Audi took a first tentative start when it delivered the first units of its new e-tron electric crossover in Europe in March.
Chief Financial Officer Alexander Seitz backed the new plans, refuting the assumption that financial controllers dislike EVs because they generate lower contribution margins and dilute profitability.
Seitz argued that every EV sold could potentially generate valuable benefits, such as credits that count against the number of combustion engine cars sold in certain markets like California and China.
"CO2 credits are hard cash in today's world," he told shareholders. "As finance chief, I am already looking forward to every electric car sold, even if their profitability cannot yet achieve that of conventional vehicles."

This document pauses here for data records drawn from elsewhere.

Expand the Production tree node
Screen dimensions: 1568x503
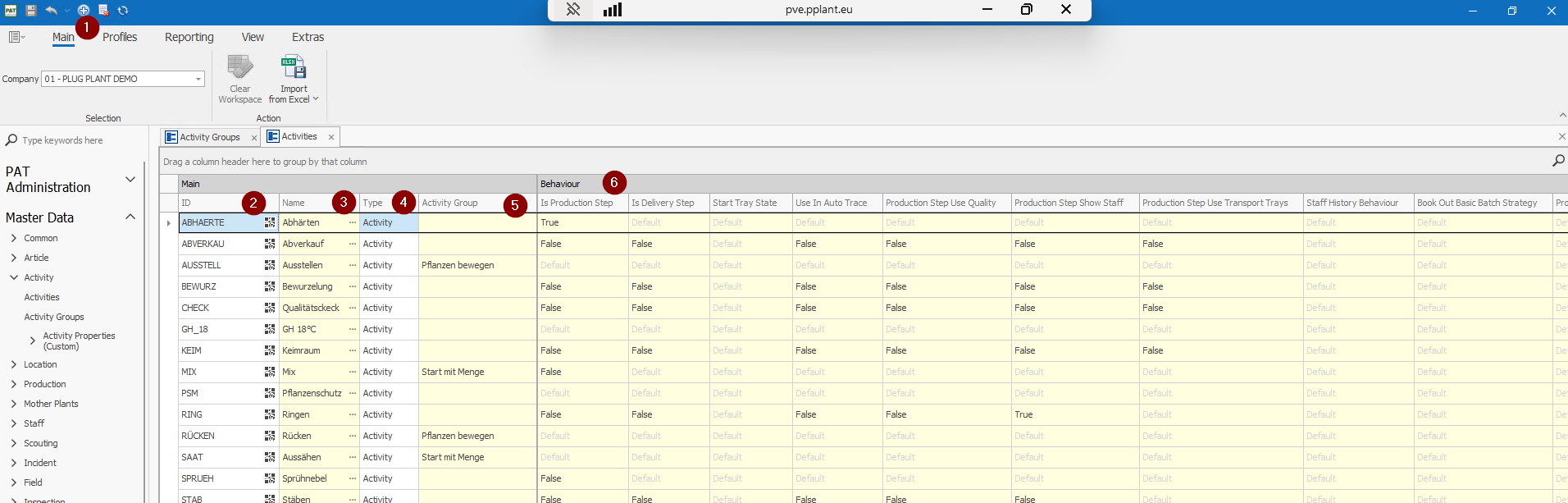click(x=14, y=384)
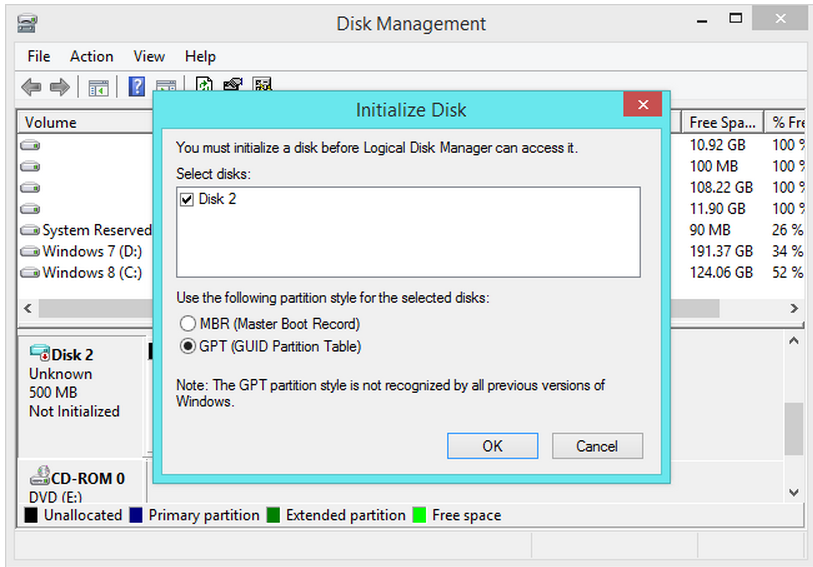Toggle the Show/Hide Console Tree icon
The width and height of the screenshot is (813, 567).
[x=98, y=88]
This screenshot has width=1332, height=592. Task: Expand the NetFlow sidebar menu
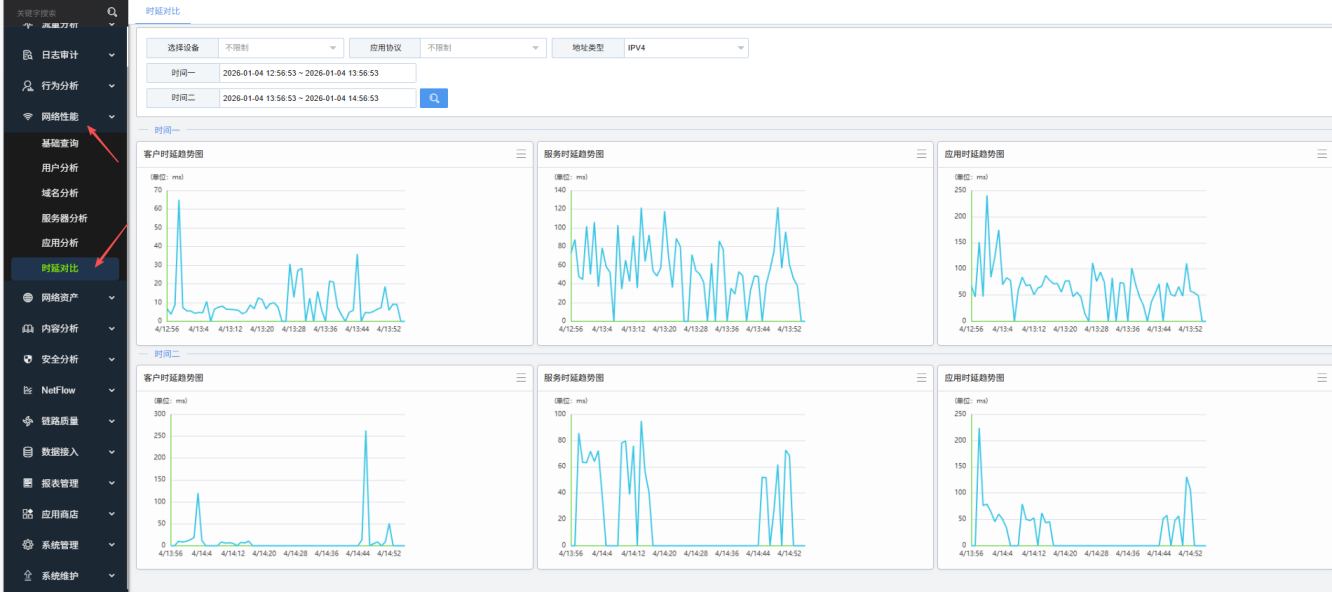coord(111,391)
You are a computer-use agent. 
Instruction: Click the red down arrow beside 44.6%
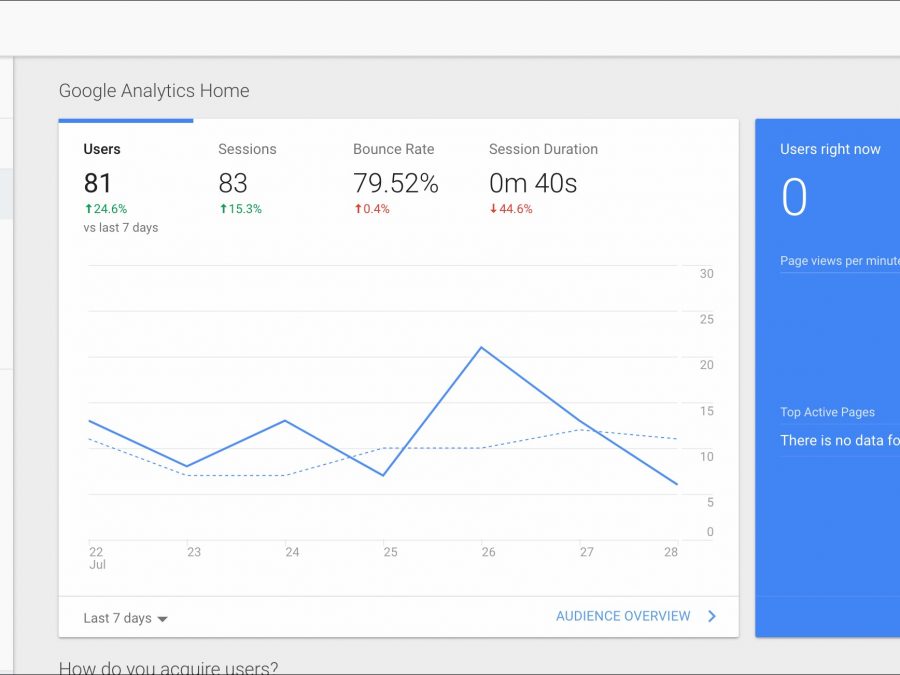[493, 209]
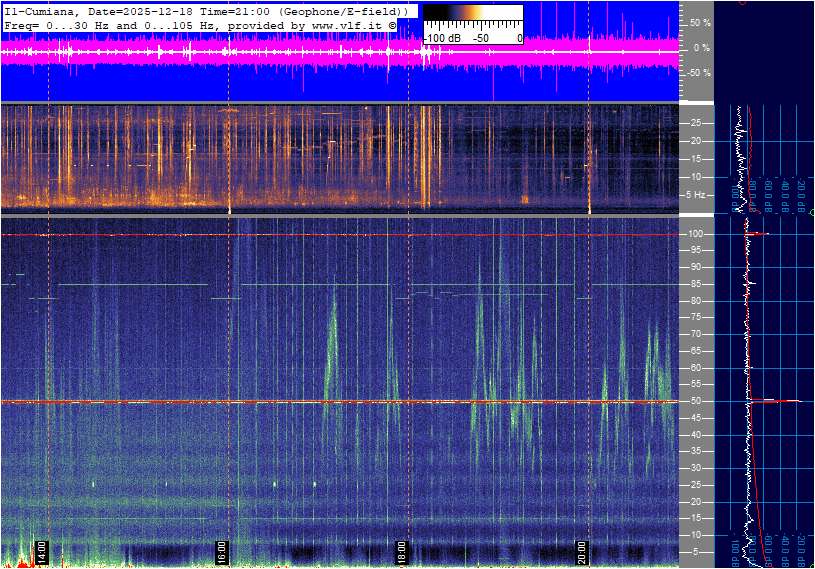Click the www.vlf.it text in header

coord(344,23)
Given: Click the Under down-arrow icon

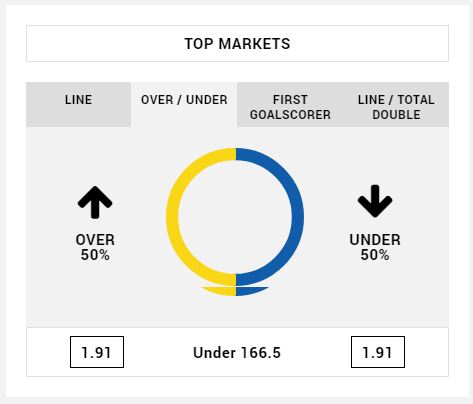Looking at the screenshot, I should 375,201.
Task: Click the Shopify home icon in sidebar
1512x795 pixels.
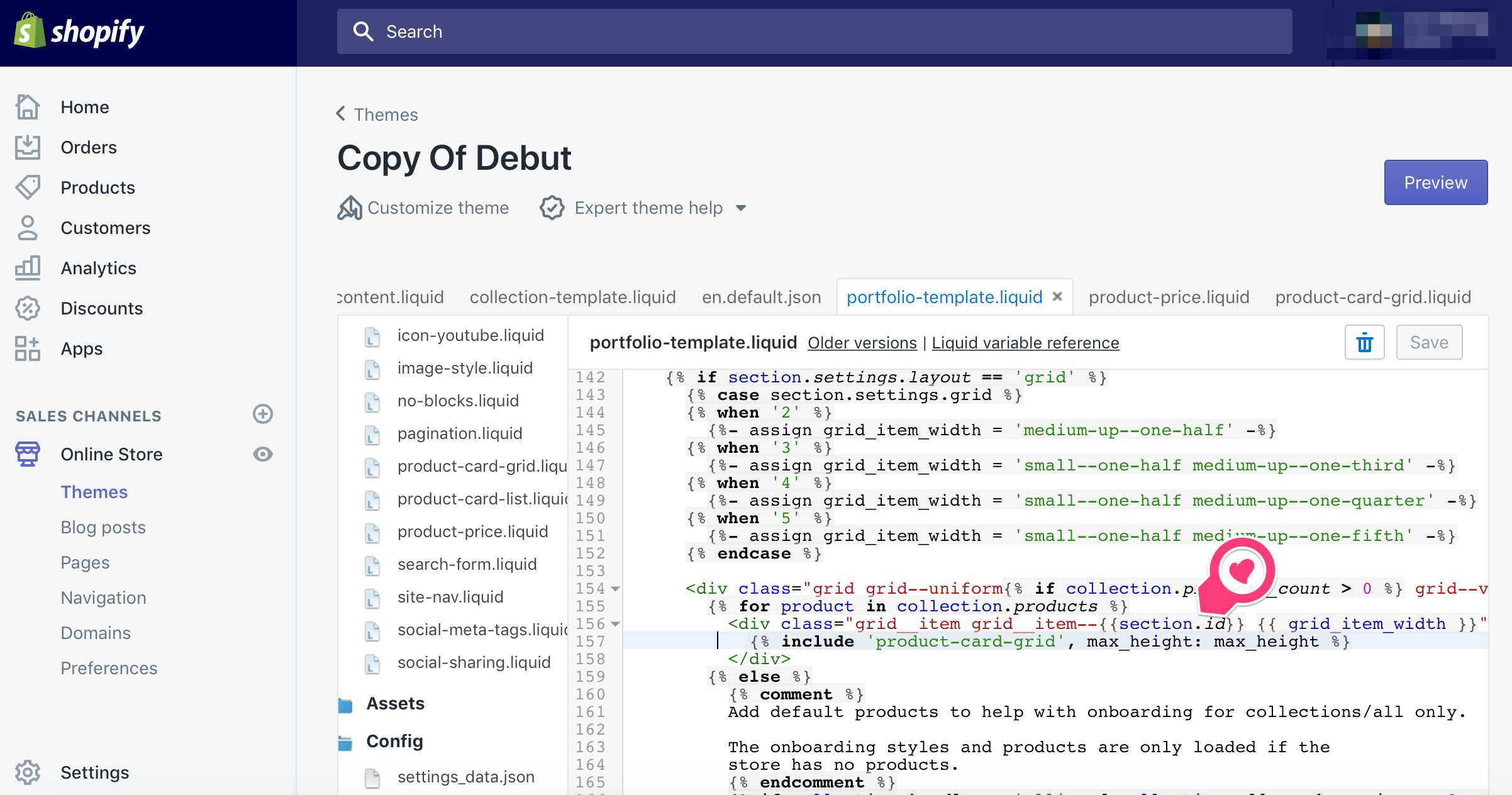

Audi also wants to reduce, reuse and recycle its resources. The brand's manufacturing plants in Germany, Hungary and Mexico are now expected to operate CO2-neutral in 2025, five years earlier than forecast in March.
This also means its entire value chain will have to be more sustainable in the process.
"A better CO2 footprint starts with our suppliers. We are making this into the key element of supplier agreements," Schot said.
Audi is the latest German automaker to elect sustainability as an anchor in its strategy all the way through down to the individual components. Volkswagen and Mercedes recently said they would make this a defining criterion going forward.
Audi has been trying to free itself from the constant stream of negative headlines since revelations that it played a key role in parent Volkswagen Group's diesel emissions-cheating scandal. Veteran CEO Rupert Stadler was forced to resign last year after he was arrested by German authorities on suspicion of destroying evidence.